Stored records
Content starts

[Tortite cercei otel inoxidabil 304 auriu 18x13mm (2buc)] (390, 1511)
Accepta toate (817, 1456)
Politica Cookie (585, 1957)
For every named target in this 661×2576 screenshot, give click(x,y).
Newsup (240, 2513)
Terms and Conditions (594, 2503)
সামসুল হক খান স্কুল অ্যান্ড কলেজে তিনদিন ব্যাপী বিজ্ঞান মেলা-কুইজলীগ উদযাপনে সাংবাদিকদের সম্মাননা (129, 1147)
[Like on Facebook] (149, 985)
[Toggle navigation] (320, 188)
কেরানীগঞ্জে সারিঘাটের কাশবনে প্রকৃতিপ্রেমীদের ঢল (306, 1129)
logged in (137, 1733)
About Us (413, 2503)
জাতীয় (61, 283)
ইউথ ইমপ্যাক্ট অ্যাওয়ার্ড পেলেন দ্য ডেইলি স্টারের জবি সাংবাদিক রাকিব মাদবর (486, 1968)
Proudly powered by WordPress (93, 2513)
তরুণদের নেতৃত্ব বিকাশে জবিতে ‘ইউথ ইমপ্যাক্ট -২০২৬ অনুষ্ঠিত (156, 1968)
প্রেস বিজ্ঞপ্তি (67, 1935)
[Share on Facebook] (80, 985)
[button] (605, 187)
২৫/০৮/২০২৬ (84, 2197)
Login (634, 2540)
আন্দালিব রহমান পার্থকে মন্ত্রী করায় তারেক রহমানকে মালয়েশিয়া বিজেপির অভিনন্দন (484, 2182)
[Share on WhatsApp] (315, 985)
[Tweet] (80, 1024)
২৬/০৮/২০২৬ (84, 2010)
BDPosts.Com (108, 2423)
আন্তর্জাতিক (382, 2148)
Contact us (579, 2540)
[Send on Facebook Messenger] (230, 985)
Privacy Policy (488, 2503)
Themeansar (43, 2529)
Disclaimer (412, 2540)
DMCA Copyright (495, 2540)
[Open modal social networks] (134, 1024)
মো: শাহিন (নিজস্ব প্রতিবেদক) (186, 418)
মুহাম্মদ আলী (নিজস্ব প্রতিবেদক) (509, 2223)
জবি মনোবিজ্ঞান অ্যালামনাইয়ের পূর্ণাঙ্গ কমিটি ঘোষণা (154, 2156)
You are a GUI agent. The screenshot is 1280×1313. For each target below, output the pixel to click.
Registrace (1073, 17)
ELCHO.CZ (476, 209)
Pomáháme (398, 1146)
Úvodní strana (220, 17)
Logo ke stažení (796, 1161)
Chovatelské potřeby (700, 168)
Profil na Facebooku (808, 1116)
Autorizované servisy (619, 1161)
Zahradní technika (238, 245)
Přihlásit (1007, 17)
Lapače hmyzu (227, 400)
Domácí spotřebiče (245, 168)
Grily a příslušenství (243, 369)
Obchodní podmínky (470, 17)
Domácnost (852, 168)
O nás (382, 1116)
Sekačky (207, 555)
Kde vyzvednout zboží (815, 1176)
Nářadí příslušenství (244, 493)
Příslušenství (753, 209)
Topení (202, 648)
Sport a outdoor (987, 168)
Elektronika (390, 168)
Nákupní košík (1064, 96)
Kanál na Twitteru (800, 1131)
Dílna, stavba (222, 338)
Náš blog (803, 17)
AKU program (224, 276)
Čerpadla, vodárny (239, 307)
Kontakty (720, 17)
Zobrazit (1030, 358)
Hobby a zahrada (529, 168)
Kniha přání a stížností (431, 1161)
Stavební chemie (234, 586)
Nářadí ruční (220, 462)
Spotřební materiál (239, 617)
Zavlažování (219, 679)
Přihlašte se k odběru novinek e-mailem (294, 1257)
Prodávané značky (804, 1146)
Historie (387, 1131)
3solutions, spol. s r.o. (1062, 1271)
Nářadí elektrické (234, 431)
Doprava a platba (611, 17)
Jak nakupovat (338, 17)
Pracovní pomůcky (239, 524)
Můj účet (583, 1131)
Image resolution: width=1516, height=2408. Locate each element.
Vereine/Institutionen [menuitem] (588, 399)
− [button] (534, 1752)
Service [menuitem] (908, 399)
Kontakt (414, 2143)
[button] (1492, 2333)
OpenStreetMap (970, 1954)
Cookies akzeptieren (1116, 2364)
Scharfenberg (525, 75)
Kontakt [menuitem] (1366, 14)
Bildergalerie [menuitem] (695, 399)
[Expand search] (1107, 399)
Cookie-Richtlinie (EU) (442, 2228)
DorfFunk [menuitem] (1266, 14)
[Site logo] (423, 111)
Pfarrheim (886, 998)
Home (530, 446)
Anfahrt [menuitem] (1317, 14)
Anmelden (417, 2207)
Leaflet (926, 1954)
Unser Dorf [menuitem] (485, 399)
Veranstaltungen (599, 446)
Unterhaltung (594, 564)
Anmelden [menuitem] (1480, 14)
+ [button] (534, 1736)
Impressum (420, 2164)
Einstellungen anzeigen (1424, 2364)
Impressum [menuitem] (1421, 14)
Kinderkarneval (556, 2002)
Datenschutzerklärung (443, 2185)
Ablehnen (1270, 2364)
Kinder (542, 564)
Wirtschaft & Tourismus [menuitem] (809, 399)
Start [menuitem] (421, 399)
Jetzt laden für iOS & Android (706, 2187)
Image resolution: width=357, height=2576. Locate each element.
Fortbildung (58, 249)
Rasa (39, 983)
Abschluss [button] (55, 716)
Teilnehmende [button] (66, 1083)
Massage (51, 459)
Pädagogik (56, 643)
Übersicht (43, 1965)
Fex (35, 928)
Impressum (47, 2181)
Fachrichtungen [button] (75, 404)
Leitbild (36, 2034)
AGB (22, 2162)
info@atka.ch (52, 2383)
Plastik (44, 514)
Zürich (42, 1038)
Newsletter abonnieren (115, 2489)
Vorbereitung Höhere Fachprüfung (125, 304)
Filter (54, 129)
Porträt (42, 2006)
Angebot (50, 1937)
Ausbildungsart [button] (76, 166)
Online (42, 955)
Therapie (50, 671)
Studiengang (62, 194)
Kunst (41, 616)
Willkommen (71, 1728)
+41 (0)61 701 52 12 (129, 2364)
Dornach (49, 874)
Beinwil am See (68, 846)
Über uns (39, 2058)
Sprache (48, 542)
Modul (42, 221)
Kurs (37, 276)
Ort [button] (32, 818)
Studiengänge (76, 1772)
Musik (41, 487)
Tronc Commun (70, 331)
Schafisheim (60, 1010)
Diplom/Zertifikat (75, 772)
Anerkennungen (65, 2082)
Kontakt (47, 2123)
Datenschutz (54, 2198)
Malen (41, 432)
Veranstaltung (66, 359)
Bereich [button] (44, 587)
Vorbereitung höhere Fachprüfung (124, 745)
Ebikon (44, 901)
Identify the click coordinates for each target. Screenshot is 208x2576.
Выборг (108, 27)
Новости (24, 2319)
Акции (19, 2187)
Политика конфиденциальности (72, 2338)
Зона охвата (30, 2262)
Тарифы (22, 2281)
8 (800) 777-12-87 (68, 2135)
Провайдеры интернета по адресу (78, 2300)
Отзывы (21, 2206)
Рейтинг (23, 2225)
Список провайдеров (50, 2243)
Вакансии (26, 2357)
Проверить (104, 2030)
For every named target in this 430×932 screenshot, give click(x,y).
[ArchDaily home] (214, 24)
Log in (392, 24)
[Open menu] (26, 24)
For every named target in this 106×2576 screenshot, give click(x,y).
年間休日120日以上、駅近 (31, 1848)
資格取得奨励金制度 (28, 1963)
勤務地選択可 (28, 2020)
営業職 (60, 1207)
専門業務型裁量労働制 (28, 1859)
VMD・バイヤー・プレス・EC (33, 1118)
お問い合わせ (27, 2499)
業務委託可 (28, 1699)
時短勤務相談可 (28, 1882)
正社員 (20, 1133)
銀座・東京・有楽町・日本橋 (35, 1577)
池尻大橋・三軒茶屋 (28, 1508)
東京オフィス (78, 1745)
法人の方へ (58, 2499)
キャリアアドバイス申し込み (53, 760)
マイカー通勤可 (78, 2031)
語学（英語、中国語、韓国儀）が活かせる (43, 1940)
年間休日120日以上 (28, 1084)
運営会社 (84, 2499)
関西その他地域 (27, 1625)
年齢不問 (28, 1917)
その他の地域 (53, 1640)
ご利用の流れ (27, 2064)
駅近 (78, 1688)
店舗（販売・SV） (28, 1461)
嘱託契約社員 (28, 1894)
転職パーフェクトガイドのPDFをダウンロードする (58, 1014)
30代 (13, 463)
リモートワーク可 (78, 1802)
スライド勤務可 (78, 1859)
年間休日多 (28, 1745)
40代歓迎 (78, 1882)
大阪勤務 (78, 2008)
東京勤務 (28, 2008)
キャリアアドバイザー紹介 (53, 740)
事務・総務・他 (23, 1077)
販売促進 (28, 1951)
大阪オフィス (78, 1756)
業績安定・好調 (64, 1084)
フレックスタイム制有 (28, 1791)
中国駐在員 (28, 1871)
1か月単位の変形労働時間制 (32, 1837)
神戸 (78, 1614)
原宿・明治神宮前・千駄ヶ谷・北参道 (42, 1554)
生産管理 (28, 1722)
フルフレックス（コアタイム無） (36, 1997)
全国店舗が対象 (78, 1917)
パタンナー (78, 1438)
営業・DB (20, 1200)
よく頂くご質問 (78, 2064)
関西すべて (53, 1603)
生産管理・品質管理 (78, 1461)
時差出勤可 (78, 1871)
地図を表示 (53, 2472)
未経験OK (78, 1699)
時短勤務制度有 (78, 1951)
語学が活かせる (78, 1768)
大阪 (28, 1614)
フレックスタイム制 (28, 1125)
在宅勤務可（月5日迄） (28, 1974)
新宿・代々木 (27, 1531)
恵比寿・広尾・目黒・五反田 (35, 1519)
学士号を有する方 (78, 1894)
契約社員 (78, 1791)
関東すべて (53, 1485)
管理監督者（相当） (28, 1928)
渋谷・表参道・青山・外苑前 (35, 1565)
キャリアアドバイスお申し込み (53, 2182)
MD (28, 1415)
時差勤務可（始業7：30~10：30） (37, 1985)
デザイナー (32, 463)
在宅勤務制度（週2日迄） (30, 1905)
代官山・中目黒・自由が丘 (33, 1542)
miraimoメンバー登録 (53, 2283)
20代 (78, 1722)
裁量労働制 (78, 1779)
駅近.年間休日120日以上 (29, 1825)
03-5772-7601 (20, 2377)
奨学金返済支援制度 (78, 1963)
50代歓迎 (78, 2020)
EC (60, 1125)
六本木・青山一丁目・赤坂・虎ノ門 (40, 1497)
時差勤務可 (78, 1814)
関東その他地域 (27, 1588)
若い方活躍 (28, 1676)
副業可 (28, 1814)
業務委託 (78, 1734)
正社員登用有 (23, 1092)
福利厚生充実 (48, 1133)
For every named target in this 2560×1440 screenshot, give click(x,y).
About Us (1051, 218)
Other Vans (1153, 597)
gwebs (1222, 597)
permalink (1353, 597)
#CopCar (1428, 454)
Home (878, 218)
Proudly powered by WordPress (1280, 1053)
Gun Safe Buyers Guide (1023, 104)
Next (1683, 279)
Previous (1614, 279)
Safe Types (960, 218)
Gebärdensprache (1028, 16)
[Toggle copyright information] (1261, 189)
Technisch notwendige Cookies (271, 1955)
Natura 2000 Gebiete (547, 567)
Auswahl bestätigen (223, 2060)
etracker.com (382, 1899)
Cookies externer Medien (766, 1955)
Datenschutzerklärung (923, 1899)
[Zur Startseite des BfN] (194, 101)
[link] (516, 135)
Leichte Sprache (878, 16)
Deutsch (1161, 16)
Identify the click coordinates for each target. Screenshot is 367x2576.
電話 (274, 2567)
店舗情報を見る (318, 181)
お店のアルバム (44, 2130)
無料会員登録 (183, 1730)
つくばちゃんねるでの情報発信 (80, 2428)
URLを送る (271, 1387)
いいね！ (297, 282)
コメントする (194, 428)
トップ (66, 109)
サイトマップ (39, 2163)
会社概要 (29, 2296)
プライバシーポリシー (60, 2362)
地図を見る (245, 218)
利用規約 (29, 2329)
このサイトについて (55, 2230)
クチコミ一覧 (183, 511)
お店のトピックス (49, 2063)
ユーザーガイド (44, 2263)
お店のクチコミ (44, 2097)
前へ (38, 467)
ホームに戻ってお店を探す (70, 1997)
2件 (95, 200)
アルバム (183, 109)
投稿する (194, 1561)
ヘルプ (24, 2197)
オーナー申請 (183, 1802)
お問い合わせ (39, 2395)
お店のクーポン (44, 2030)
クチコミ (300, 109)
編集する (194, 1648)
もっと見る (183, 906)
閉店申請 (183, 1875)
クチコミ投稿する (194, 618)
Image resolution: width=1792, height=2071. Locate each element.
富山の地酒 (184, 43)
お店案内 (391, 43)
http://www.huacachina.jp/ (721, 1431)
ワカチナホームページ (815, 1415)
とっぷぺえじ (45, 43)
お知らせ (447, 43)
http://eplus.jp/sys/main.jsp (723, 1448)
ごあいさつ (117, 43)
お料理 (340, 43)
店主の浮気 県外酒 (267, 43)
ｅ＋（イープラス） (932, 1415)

Content ends

WHAT THE EXERCISE ASKS:
Lines in the data that hold "this" are to be counted, and the number alone reported.

TASK ANSWER:
4